If Blizzard is using early raid data to decide who gets tuned, then players who mainly care about Mythic+ are always going to worry that the deeper problems in their environment are not being seen yet.

To be fair, Blizzard may not have had much choice

There is also a more charitable read here.

Blizzard cannot tune around Mythic+ data that does not fully exist yet. If the first major reset is the moment Keystone dungeons really open up, then the studio is almost forced to use the strongest live information it has, which in this case was early Season 1 raid performance plus player feedback. That is not favoritism so much as chronology.

Players themselves have acknowledged that reality elsewhere on the forums. In earlier discussion about Blizzard’s tuning timeline, one poster noted that Blizzard had already outlined multiple passes for March 17, March 24, March 31, and April 7, with later tuning expected to use more Mythic data after the season settled in. Another post explicitly said Blizzard would likely be conservative until RWF was over.

So yes, the complaint is understandable. But the scheduling logic is understandable too.

The real issue is what happens next

That is the part that matters most.

If Blizzard follows this March 24 raid-weighted pass with a more Mythic+-aware round once real key data starts pouring in, then the current controversy will probably cool off fast. If it does not, then the “Blizzard tunes for raid, not Mythic+” narrative is only going to get louder.
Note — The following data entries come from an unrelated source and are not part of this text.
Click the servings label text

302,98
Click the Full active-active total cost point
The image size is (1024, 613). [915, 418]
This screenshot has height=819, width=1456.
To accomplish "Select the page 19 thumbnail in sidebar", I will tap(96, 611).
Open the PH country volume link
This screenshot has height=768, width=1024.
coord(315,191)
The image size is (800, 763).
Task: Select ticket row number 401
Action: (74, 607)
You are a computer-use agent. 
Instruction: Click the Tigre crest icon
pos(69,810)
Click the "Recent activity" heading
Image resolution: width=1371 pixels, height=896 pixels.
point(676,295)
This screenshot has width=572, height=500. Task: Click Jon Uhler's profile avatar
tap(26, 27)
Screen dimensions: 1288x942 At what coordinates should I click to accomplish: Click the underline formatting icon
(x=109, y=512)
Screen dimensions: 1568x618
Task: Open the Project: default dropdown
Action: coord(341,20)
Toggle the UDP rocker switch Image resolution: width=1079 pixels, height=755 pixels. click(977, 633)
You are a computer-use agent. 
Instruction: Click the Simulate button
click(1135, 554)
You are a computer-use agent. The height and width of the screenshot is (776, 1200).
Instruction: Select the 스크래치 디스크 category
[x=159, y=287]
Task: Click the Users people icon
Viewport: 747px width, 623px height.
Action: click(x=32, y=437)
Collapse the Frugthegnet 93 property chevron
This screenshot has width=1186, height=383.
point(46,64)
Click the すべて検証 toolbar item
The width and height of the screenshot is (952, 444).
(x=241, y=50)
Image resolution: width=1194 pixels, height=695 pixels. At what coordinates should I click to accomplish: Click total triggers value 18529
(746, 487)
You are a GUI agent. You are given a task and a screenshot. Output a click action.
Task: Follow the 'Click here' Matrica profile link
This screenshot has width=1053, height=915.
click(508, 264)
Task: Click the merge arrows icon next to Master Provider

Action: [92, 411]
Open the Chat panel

Blizzard’s own tuning roadmap and prior forum chatter strongly suggest more adjustment rounds are coming, so this is probably not the final shape of the Season 1 meta.

And that means the current argument is less about whether March 24 was fair in a vacuum and more about whether Blizzard is willing to correct course once Mythic+ starts producing its own hard evidence.

The bigger takeaway

Right now, WoW players are not really arguing about one buff or one nerf.

They are arguing about whose game mode Blizzard is balancing around first.

The March 24 class tuning pass landed at exactly the moment Mythic+ was opening and RWF pressure was ramping up, which made this reaction almost inevitable. Players see raid data driving live changes, they see Mythic+ just getting started, and they assume the tuning lens is pointed at the wrong room. The forum reaction today makes that tension impossible to miss.

Whether Blizzard proves them wrong will depend on what happens in the next round.